BEGIN

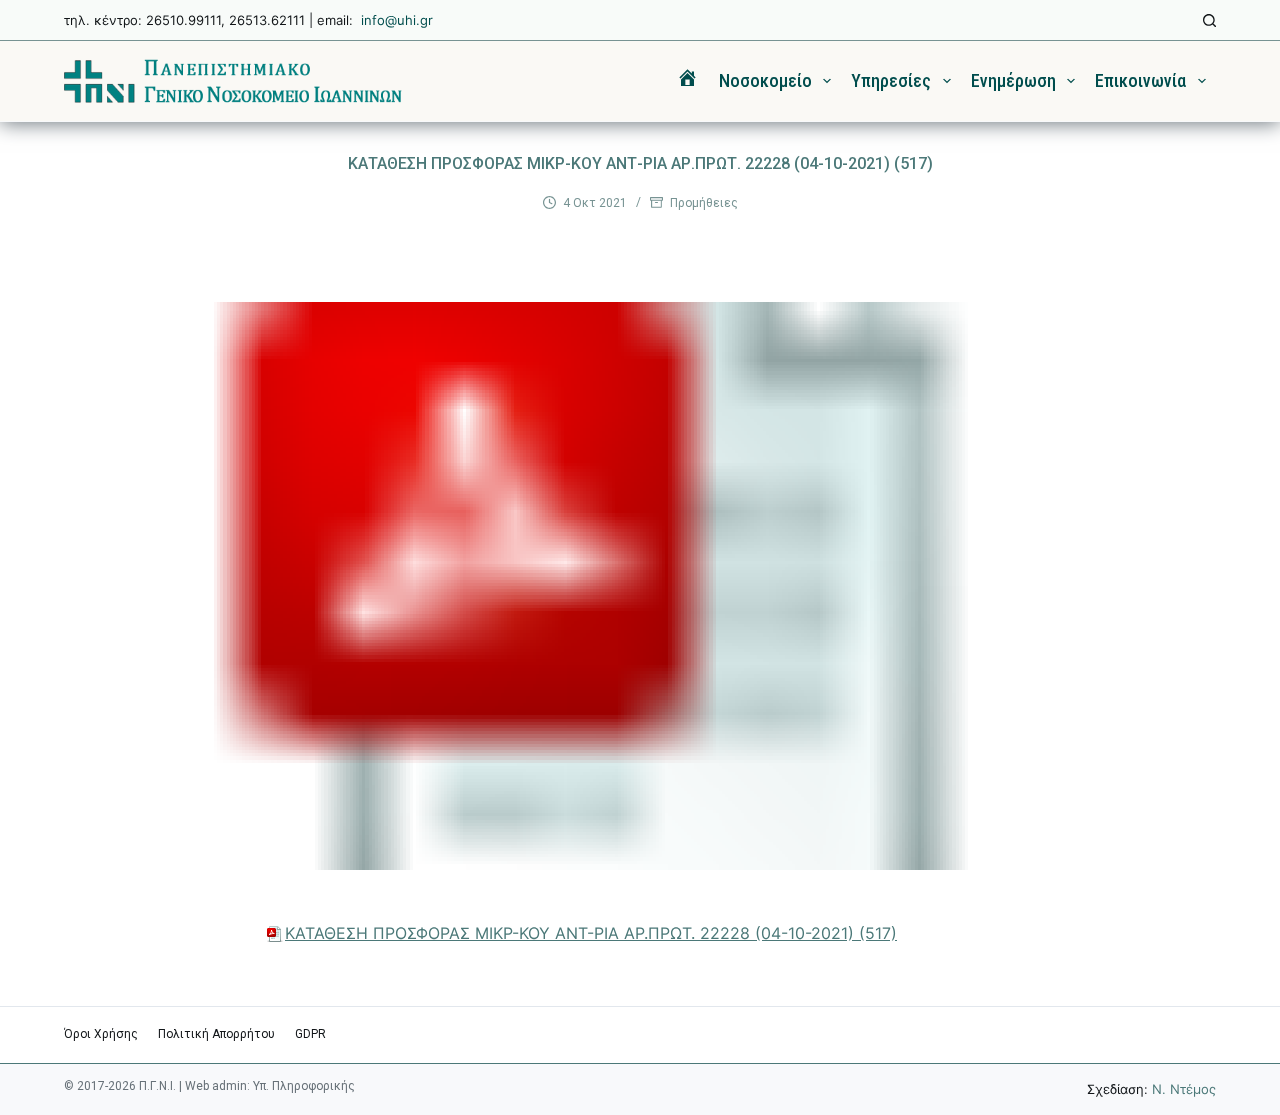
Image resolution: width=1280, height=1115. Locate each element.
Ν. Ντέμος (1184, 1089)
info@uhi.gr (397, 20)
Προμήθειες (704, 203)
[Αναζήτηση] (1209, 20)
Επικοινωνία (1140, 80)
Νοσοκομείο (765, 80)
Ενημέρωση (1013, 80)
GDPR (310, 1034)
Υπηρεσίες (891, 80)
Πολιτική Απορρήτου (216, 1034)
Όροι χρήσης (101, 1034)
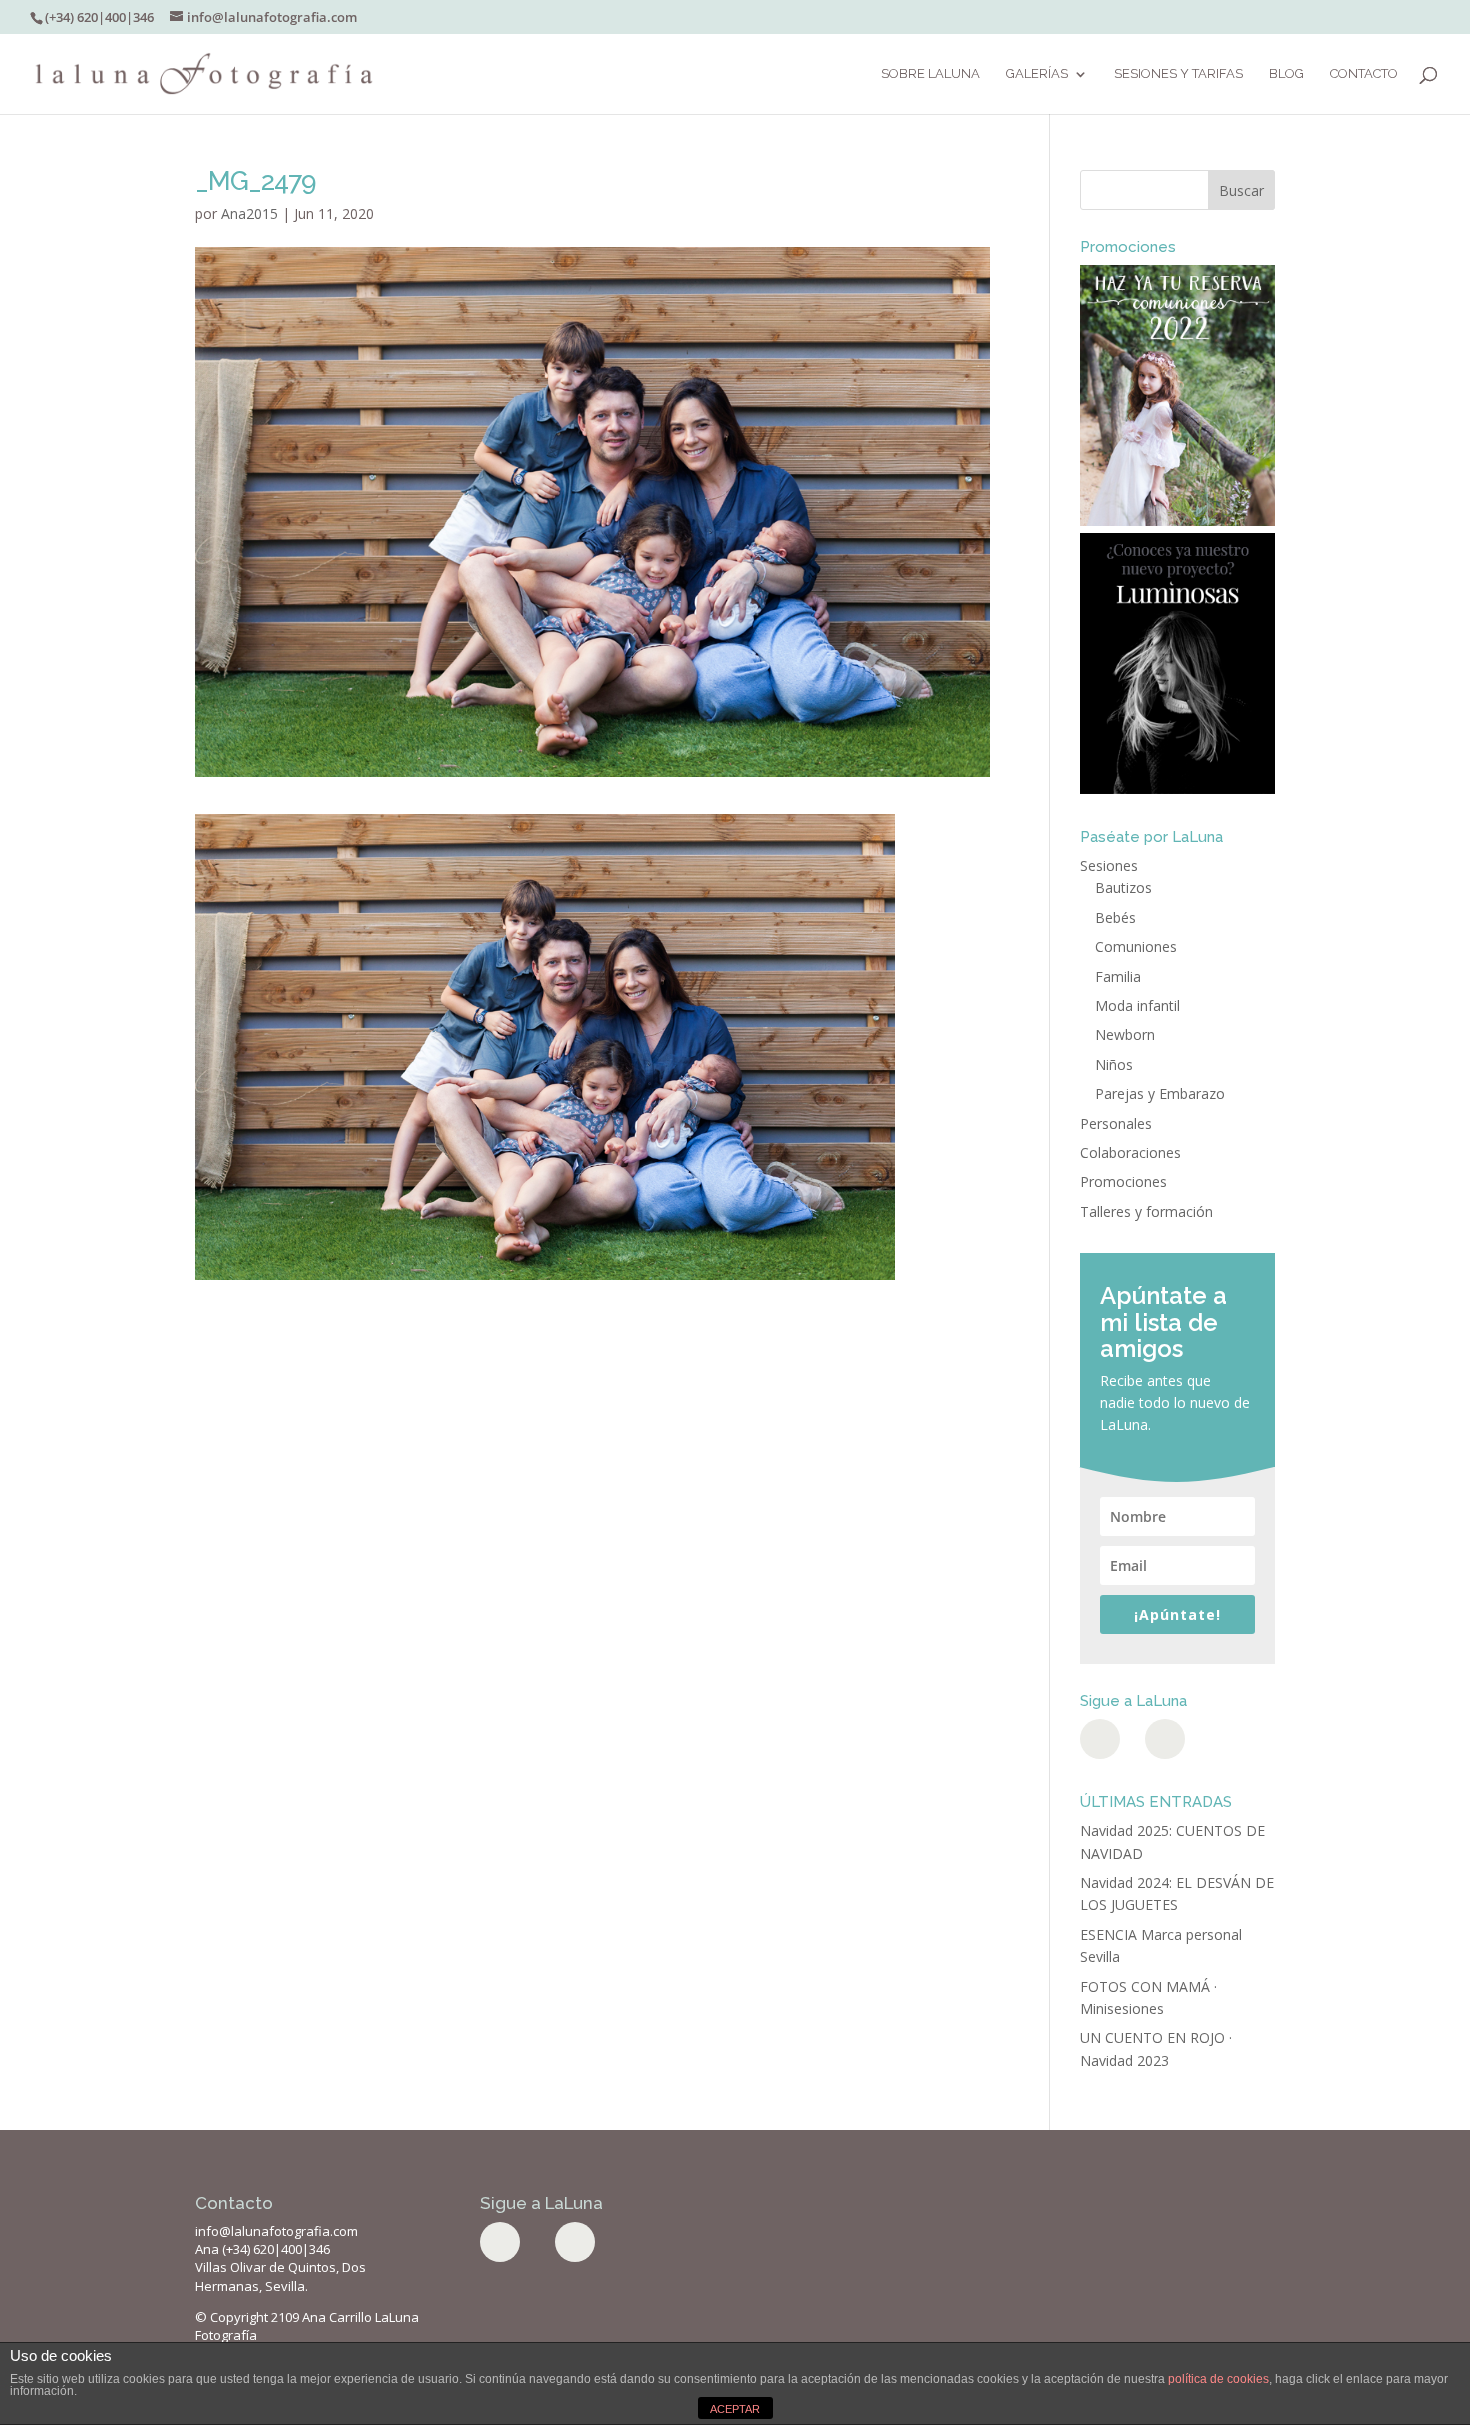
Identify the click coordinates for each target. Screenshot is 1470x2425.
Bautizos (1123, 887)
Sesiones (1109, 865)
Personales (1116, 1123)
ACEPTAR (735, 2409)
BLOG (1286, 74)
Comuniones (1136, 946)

END

• _TASK ITEM_
All of the data above must be printed exactly, minus its pictures.

• _RESPONSE AREA_
Image resolution: width=1280, height=1115. Locate each element.
Ν. Ντέμος (1184, 1089)
info@uhi.gr (397, 20)
Προμήθειες (704, 203)
[Αναζήτηση] (1209, 20)
Επικοινωνία (1140, 80)
Νοσοκομείο (765, 80)
Ενημέρωση (1013, 80)
GDPR (310, 1034)
Υπηρεσίες (891, 80)
Πολιτική Απορρήτου (216, 1034)
Όροι χρήσης (101, 1034)
Identify the click coordinates for each target. Screenshot is 1470x2425.
Bautizos (1123, 887)
Sesiones (1109, 865)
Personales (1116, 1123)
ACEPTAR (735, 2409)
BLOG (1286, 74)
Comuniones (1136, 946)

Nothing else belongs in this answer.